Pharmaceutical bill to be adopted in Burundi to meet EAC standards

Burundi is looking into the adoption of a pharmaceutical bill and establishment of a food and medicine regulatory authority to be in line with EAC standards. Health professionals and pharmacists say this will improve drug regulation.

Emmanuel Bamenyekane: “The decree dating from 1980 has never been adapted to today’s realities”

Emmanuel Bamenyekane: “The decree dating from 1980 has never been adapted to today’s realities”

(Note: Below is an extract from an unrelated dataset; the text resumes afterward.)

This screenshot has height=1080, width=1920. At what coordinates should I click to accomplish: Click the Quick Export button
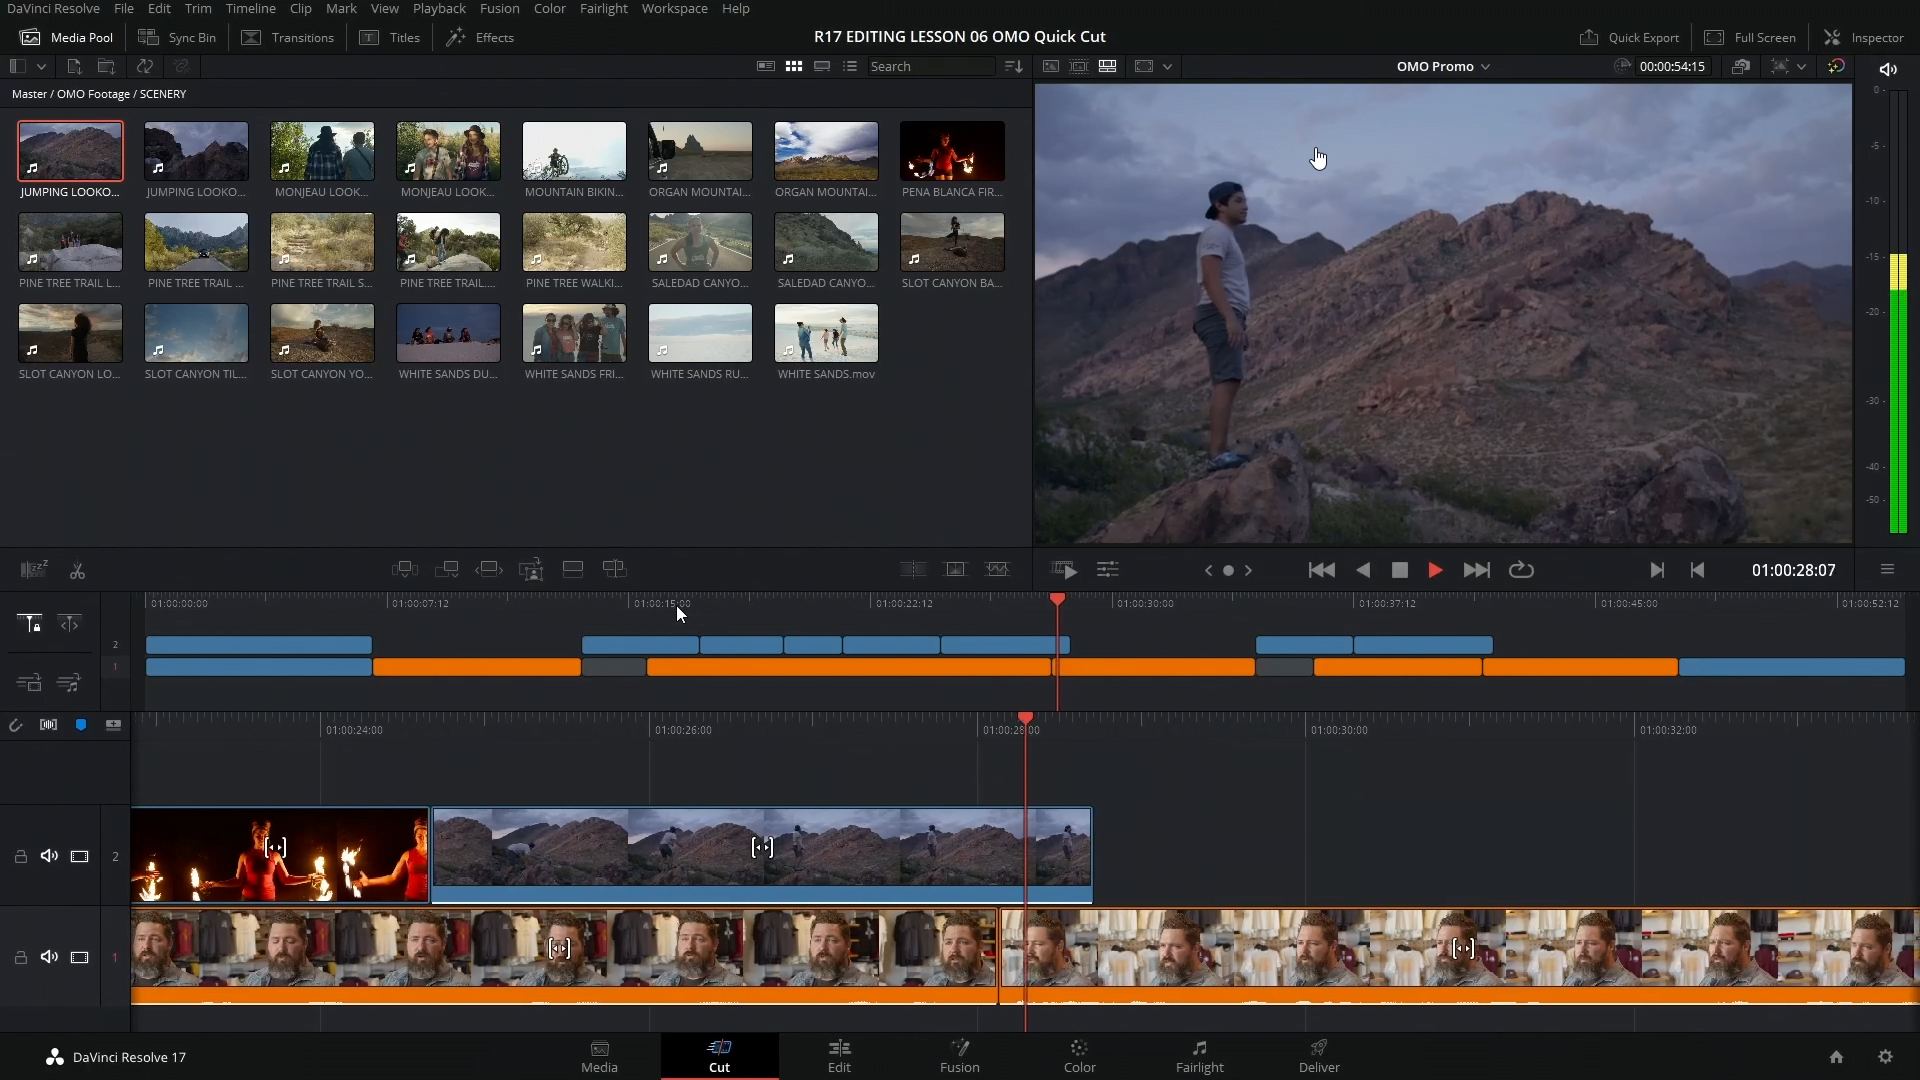(1630, 37)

The bill comes to replace a decree existing since 1980. The later presents some deficiencies as it has never been updated. The General Director of Pharmacies, Laboratory and Medicine, Emmanuel Bamenyekanye says Burundi has to adopt the pharmaceutical bill as agreed between the States of the East African Community to harmonise national laws for better medicine regulation; as stated in Article 118, chapter 21. “The EAC council of ministers has urged all the EAC partner states to review, update, strengthen and harmonise national pharmaceutical laws”, he says.

Bamenyekanye says the bill will bring innovation once adopted as it is adapted to the time and realities of the moment to strengthen medicine regulation in Burundi. “The existing decree has become out-dated. It is not adapted to meet today’s realities. This bill will help to regulate medicine standards once adopted,” he says.

He also says the decree dating from 1980 has gaps as there is a big difference between the way of life between 1980 and 2017. “In 1980, people ate healthy and natural food. There was no internet and there were very few factories making medicines…there is a need to update them,” he says.

He says there is going to be a new regulatory authority of medicine and food which will operate in accordance with the bill to be approved in order to enforce the medicine regulation. “The authority will focus on the drug quality, effects, and the prices to improve health quality. It will help the population to get high quality medicine at an affordable price”, says Bamenyekane.

Désire Bizimana, Chairman of the council of pharmacists’ in Burundi acknowledges the setting up of the regulatory authority and the implementation of the bill. He says this will improve pharmacists’ working conditions and people’s health. “There are some people who sell drugs without having the right and competence to do it. The regulatory authority will help control medicines following the law to be adopted”, he says.

All EAC member states have already adopted laws governing drugs and established food and medicine regulatory authorities which meet EAC standards except Burundi. The bill has already been introduced to the parliament to be analysed.